It’s not often that work as a trade union representative brings me to the edge of tears, but as I watched four of the Cordia catering staff – all women who had sold me coffee and sandwiches at GCU for at least ten years – cry in each others arms this morning, I really felt heartsick for them.
We were standing in the Roots cafe across from the Arc. They had just been to a mass meeting of staff with Cordia, who had told them brusquely that ‘After 16th of December you are no longer our responsibility’. One of the women had worked at GCU for 22 years, another for 25. One asked me through her tears “At 57 where am I going to get another job?” Another said bitterly – “you are told just like that, and then expected to just go back and put on a cheerful face and serve students and staff”
Campus trade unions had been astonished to hear from catering staff a short time ago that the university had ended its contract with Cordia, over a year before it had been due to end, and that unlike the good practice that normally exists in the public sector, staff were not to be ‘TUPEd’ over into a new employer, with their wages and conditions protected, since the university had not yet started the process of tendering for a new organisation to replace Cordia.
Although campus trade unions do not represent the Cordia staff (as they are not direct employees of GCU) we were astonished not to have been informed in advance of this proposed move, given that campus unions and management have a mutual ‘no-surprises’ policy in place which states that management should treat trade unions as strategic partners and goes on to say
“At the heart of agreed behaviours should be a firm agreement on a no-surprise approach, with both sides committing to mutual discussion in good time and the earliest possible sharing of information, accepting that managers clearly have the responsibility to manage and take timely decisions….”
At our request a special meeting of the Trade Union Joint Consultation Committee was held comprising of campus trade unions and management.
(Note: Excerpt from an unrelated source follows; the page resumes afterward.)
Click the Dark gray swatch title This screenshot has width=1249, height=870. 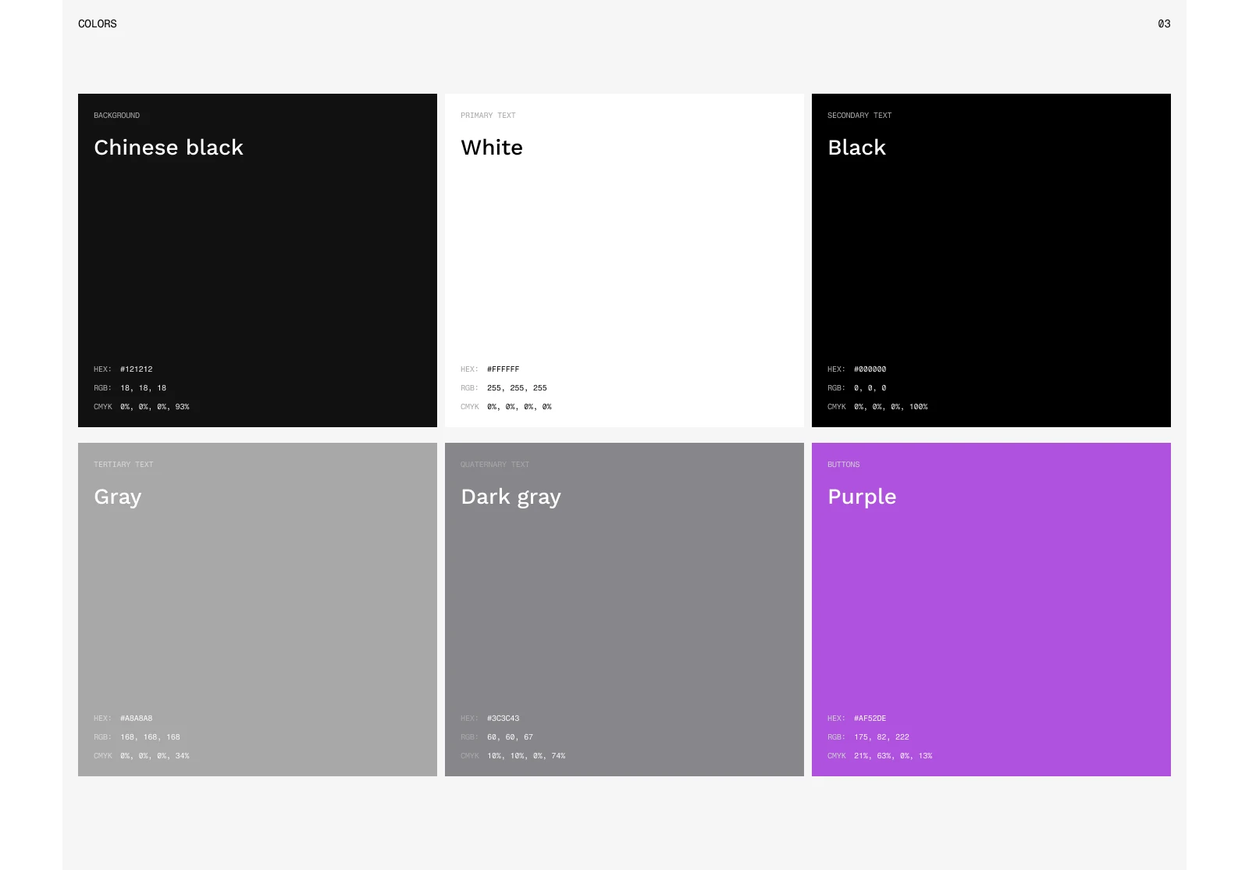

At the meeting, management accepted that these guidelines had not been carried out.
The trade unions expressed that view that morally the university had let down those working for the GCU through Cordia, by the early termination of the contract and the failure to open up a process that would allow other large organisations to bid for the contract (or indeed Cordia itself to do so), and which would have allowed the transfer over of existing staff, some who had worked here from since before most of our undergraduates were born.
We put forward our preferred option – that of the university taking the catering ‘in-house’ and having the performance monitored by a joint board of students, staff and management. This remains our position.
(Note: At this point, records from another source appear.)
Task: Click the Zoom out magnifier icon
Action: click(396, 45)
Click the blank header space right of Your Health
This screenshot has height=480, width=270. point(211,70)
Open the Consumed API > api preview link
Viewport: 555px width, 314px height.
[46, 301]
We informed management that we were disappointed and in disagreement with their actions, and that we would be making our view on this public. In line with the no surprises policy we informed them that we would let them have our statement before releasing it to the public later today. This we did. The statement can be found below.
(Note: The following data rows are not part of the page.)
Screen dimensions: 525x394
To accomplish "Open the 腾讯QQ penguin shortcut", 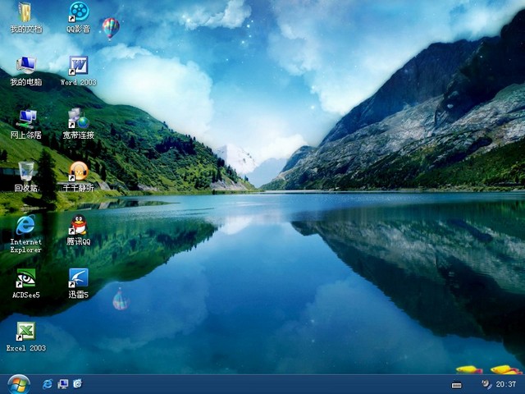I will point(78,225).
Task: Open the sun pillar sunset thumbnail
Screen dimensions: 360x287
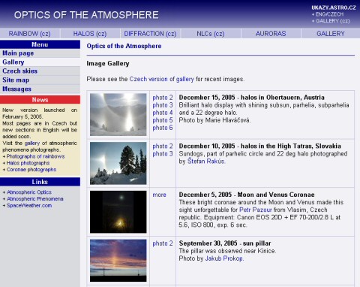Action: [x=119, y=261]
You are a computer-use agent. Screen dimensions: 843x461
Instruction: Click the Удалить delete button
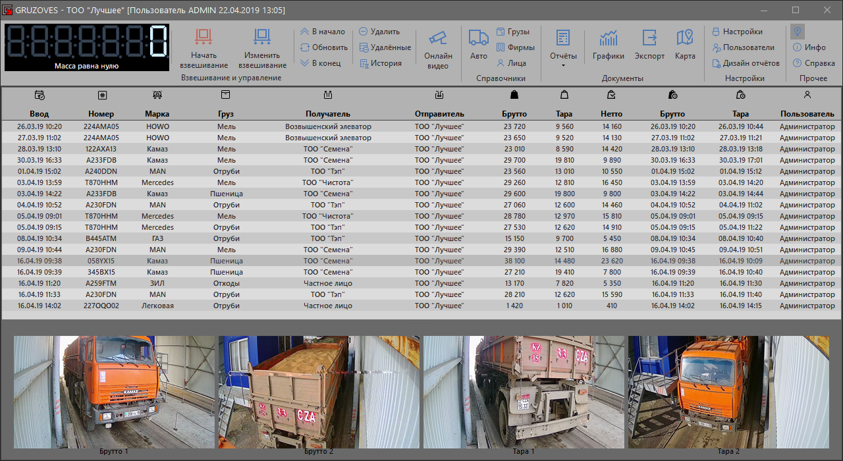(x=379, y=32)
We were again astonished that an all staff e-mail was issued this afternoon giving more details than the trade unions had been given this morning, and with no sense of irony stating: “In making this change the University would like to acknowledge the work of the staff of Cordia who have played a much appreciated role in our University Community”.
This message also stated that the university would be using a range of caterers rather than a single provider – although we had been assured in our meeting the same day that the option of taking it in house would still be considered before tenders were issued.
On querying why this message had been issued – without the courtesy of informing campus trade unions first under the ‘no surprises’ policy – we were told that it was standard operational (practice) to make sure (that) operational service was in place, and that ‘dates were firmed up this afternoon’.
We don’t think that allowing a procedure where 69 hard working employees, mostly women are out of a job exactly 10 days before Christmas should be ‘standard operational practice’ in a University for the Common Good.
We think the university should think carefully about the message this puts out to our staff, students, and the Glasgow community and get back around the table with Cordia in order to find a solution that is humane and decent.
The full text of the Combined Union text is here:
The trade unions of Glasgow Caledonian University met with our management at an emergency meeting this morning (Friday 4th November) to express our disquiet and anger at the handling of the catering contract by the University
The decision has been made to impose an early termination of the contract with Cordia. This will result in staff many of whom have worked for years (some up to 25 years ) on campus losing their jobs in the run up to Christmas.
The majority of these staff are women.
The unions believe this approach seems heartless and goes against the Common Good motto of the University. Although the staff are employed by Cordia they provide a face for the University for students
Management confirmed that the new catering model that they want to provide in their view will not be covered by TUPE regulations.
The trade unions made it clear that they fundamentally disagreed with this approach and put forward plans of a different model for the catering staff to be transferred in-house
This could be overseen by a board consisting of staff, management and student reps. This would allow existing Cordia staff to transfer and the University to get the full profits of the catering service
The trade unions will be promoting and campaigning on this proposal to ensure the security of staff at GCU in the next two months.